Approximately thirty faculty, staff, and members of the Intercultural Center (IC) at Swarthmore College met last week to discuss new course requirements dedicated to, get this — gender, race, class, and sexuality.
That’s right — requirements. Who would have guessed, eh?
“Swarthmore students need to be well-informed when they graduate and enter the professional world,” noted Andrés Cordero, one of the meeting organizers. “Regardless of political orientation, the requirement would get students ‘to also have a social justice alignment and theoretical basis.’”
Cordero argued that a mandated social justice class isn’t different from any other course requirement, pointing out he had to take a college calculus.

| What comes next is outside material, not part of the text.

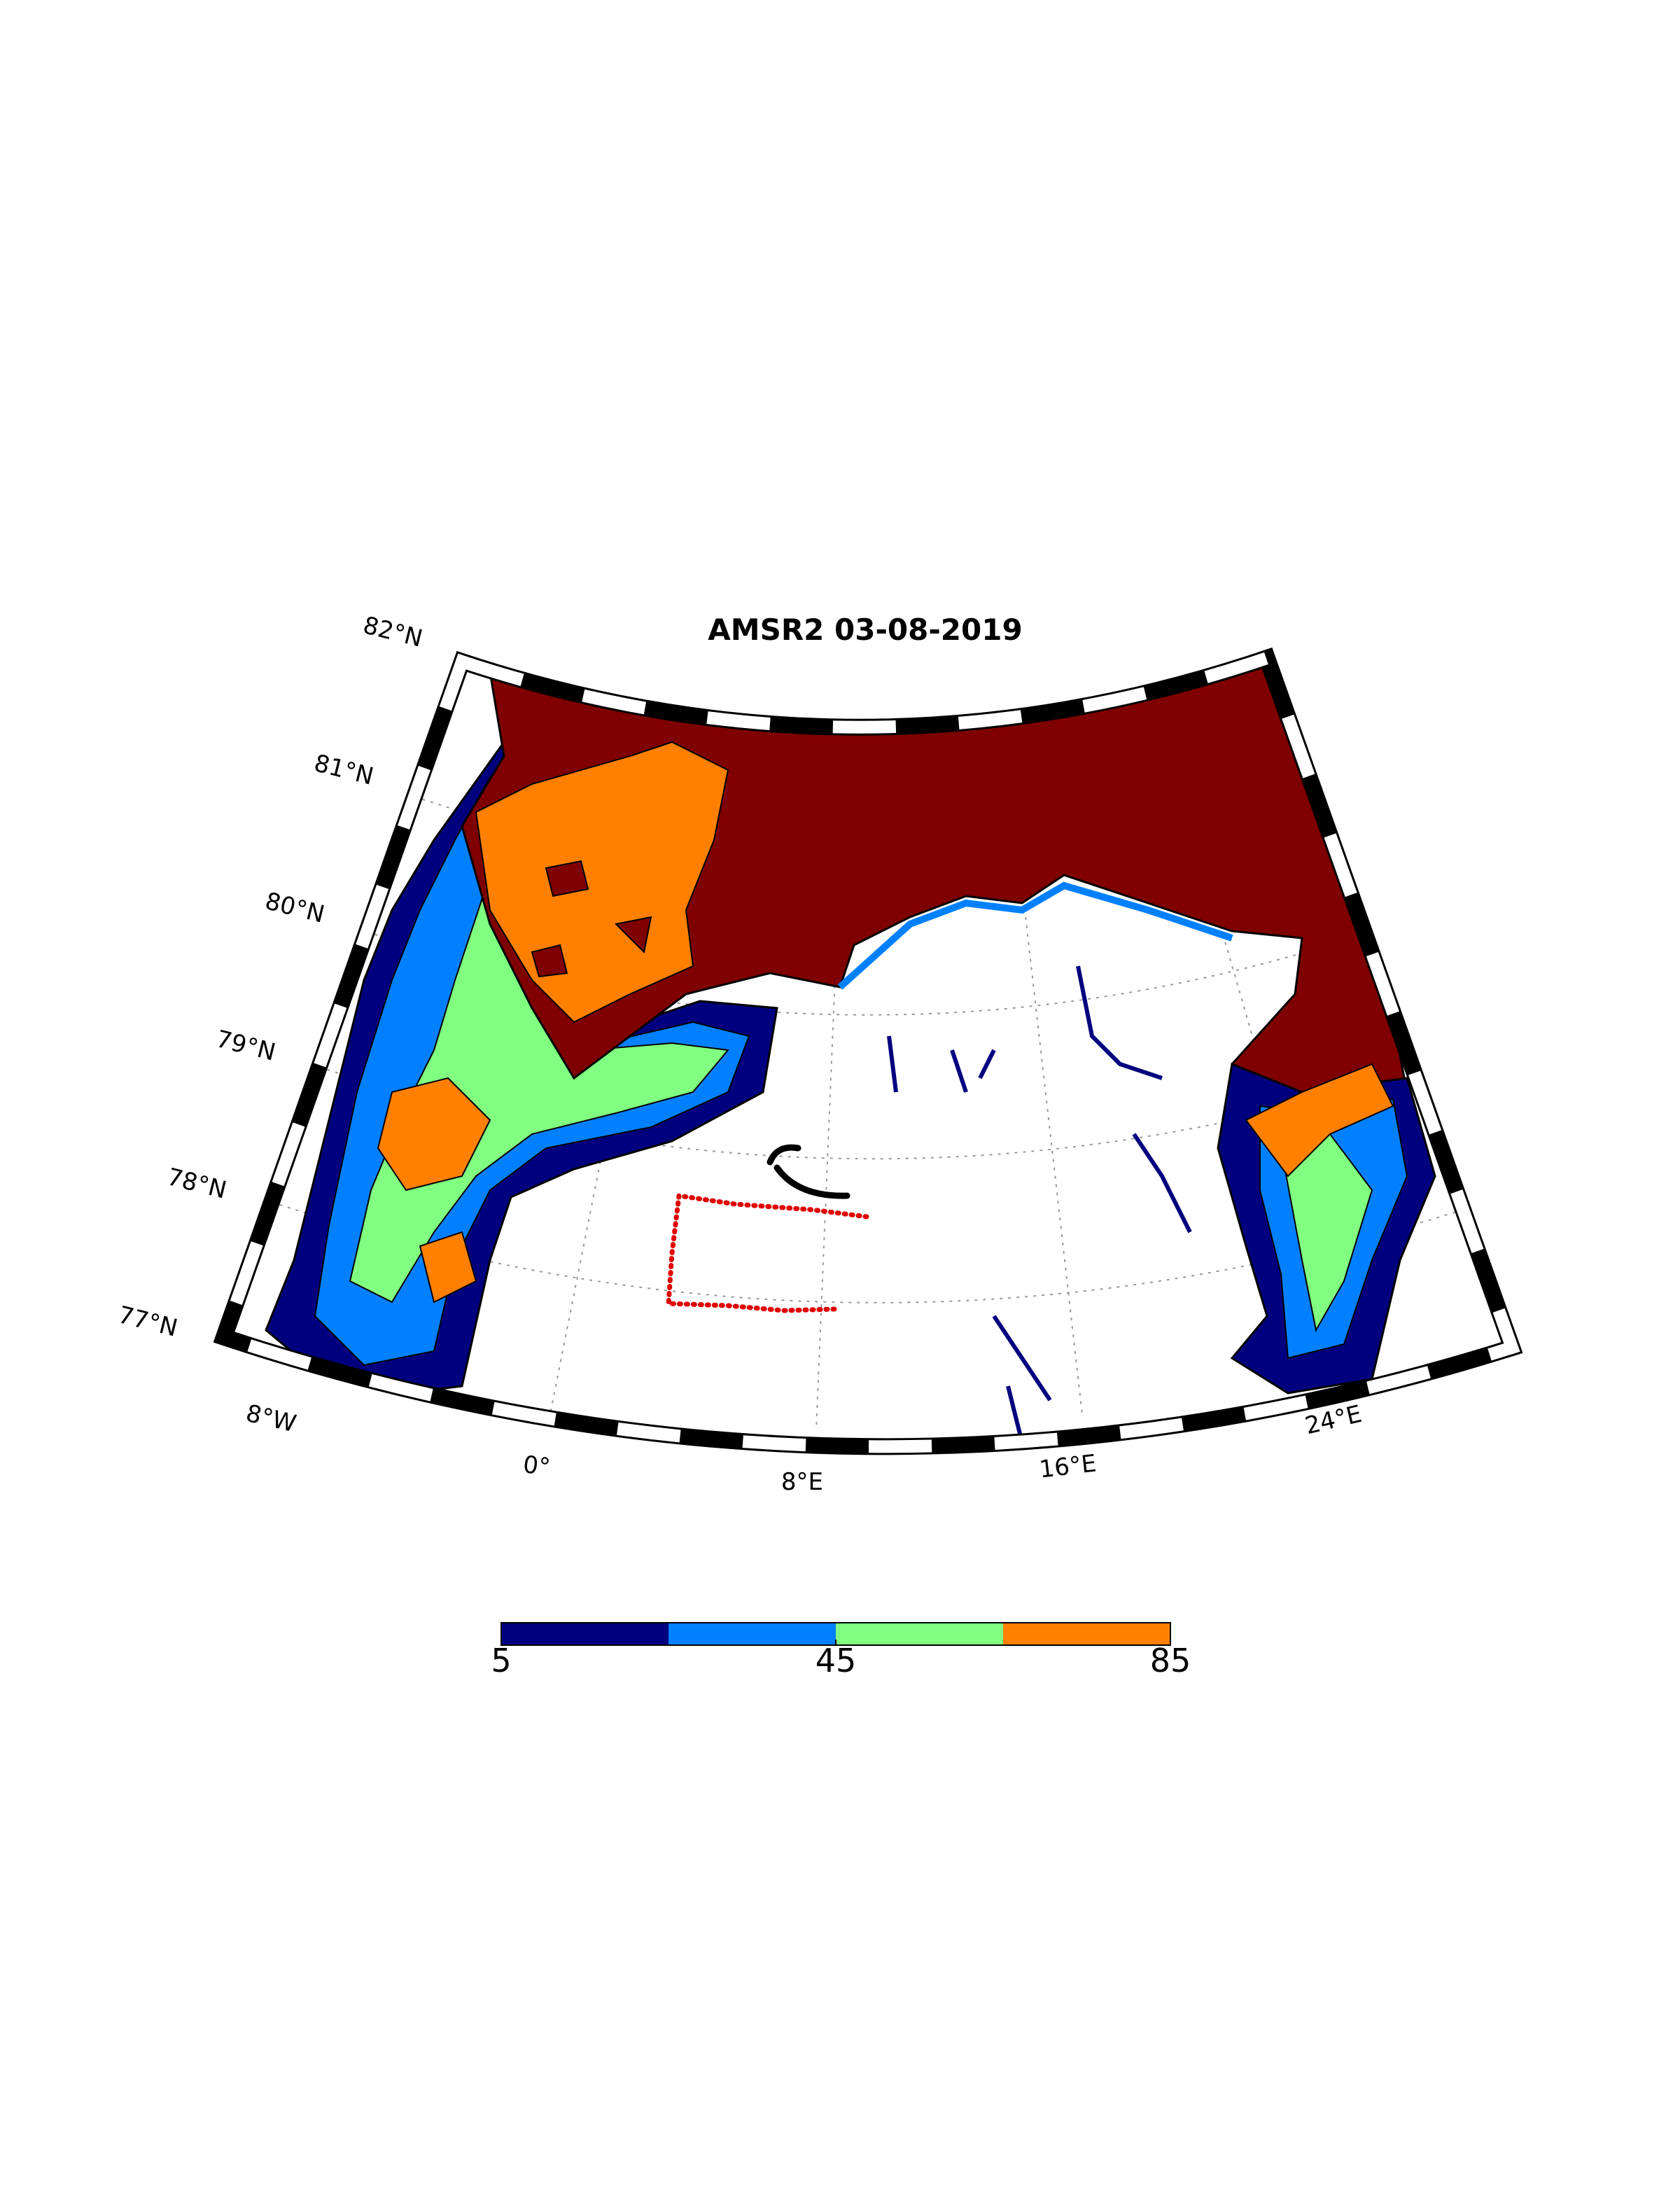 This screenshot has height=2208, width=1680. What do you see at coordinates (1170, 1661) in the screenshot?
I see `colorbar-tick-label: 85` at bounding box center [1170, 1661].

“Even if it was against my will, it ended up being in my best interest to have a holistic education. It’s the same conception when it comes to social issues,” he said.
Except, of course, it’s kind of difficult to inject radical progressive dogma into a calculus course.
In the same vein, a professor made the case that a social justice mandate could “offset contemporary pressures for students to pursue more STEM majors and careers” — it would be “a counterbalance to the ‘neoliberal impact on the liberal arts.’”
Right — we certainly don’t want students seeking productive careers in science and technology now, do we?
It should come as little surprise that this (visiting) prof, Sa’ed Atshan, is a member of the college’s Peace & Conflict Studies Department.
Then there was the Educational Studies Department’s Edwin Mayorga, who typifies academic progressivism perfectly:
“We fall into the trap of creating the opportunity to have the conversation, but then we only have the conversation and then it was a nice conversation, a civil conversation, but there was no change.”
As if change for the sake of change is inherently beneficial.
(Mayorga describes himself as a “parent-educator-scholar-activist” and notes that for the last 11 years he “was doing educational justice work with the New York Collective of Radical Educators (NYCoRE).”)
There were those who had some concerns with the requisite aspect of any new courses.
Student A’Dorian Murray-Thomas wondered if faculty were actually qualified to speak about the various (social justice) issues.
But more impressive was Gilbert Guerra, a leader of the Achieving Black & Latino Leaders of Excellence (ABLLE):
I believe that mandating what classes other students should take based on our values without giving them a say in the process is unjust, especially since these are classes students are paying a lot of money for. I believe that forcing students to take classes they are not interested in is likely to breed apathy and even resentment, thus defeating the purpose of the requirement. I believe that we can work in the community to drum up enough enthusiasm and support for this initiative that it won’t have to be mandatory.
We need (a lot) more Gilbert Guerras at our universities.